-- CONSIGNES --
A – Répondez à ces questions d'après l'extrait, une réponse par ligne :
(i) Qu'a englouti le glissement de terrain mentionné le 17 avril ?
(ii) Comment s'appellent les deux chattes de la famille ?
(iii) Quel rôle Domi tient-il dans la crèche vivante ?
B – Reproduisez sans rien changer le passage de l'extrait qui commence à « Jaufré Rudel - Mercredi » et se termine à « lointain Jaufré Rudel. ».

-- EXTRAIT DU TEXTE --
▶

Jaufré Rudel - Mercredi 18 mars - Avant Pâques, Esplas de Sérou
L’herbe grise des troubadours avant que les jours ne deviennent « longs en mai », comme disait le lointain Jaufré Rudel.
Voltaire - 17 avril
Ce matin Voltaire aurait figé son ricanement. Alors que la terre entière prie pour le bon retour des cosmonautes, un glissement de terrain engloutit un sanatorium d’enfants dans les Alpes françaises.
25 décembre - La Tour du Crieu
Neige autour des « Caminets ». Un chien fou passe galopant arrosant « à la volante » les sapins sous les fenêtres de la cuisine. Minette la noire et Capucine, couleur lilas au crépuscule – les deux chattes de la famille – se hasardent avec prudence sur les lisières du socle de la maison en pierre blonde de Boussens. Les crêtes des montagnes découpent une lumière éclatante. Un feu de bois crépite dans la cheminée.
C’est presque le calme la presque immobilité, et pourtant la boule ronde poursuit dans l’espace sa route keplérienne.
Le 24 au soir j’ai accompagné Domi jusqu’à la porte du Presbytère où « Sauto Barràlhos » (« Saute-Haies ») monte une crèche vivante, faisant concurrence à Vals la rupestre, à quelques lieus d’ici. Domi tient le rôle de St Joseph car l’homme de Dieu, lui a, habilement, laissé entendre que son grand-père serait content (il s’appelait en effet Joseph). Quant à « Sauto Barràlhos », ainsi sobriquet par la malice populaire du temps où le saint homme exerçait son ministère dans un village de montagne, parce que l’on le voyait dévaler par sentes et vallons jusqu’à la vallée du Vicdessos, « Sauto Barràlhos avait donc chauffé l’église avec quelques bouteilles d’alcool prudemment enflammé, ce qui n’a pas empêché Domi d’attraper une sévère toux, et sa grand-mère de reprocher au ciel ne n’avoir pas eu pitié de la santé de la « petite ».

◀

-- DONNÉES FOURNIES --
▶

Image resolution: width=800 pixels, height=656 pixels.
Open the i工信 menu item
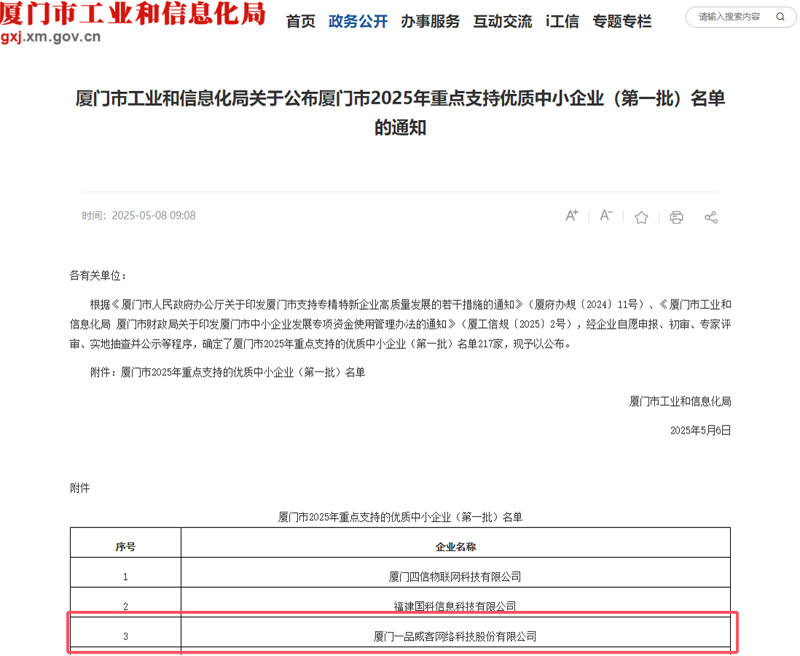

◀

-- RÉPONSES RÉDIGÉES --
A –
(i) Un sanatorium d'enfants dans les Alpes françaises.
(ii) Minette et Capucine.
(iii) Le rôle de saint Joseph.

B –
Jaufré Rudel - Mercredi 18 mars - Avant Pâques, Esplas de Sérou
L’herbe grise des troubadours avant que les jours ne deviennent « longs en mai », comme disait le lointain Jaufré Rudel.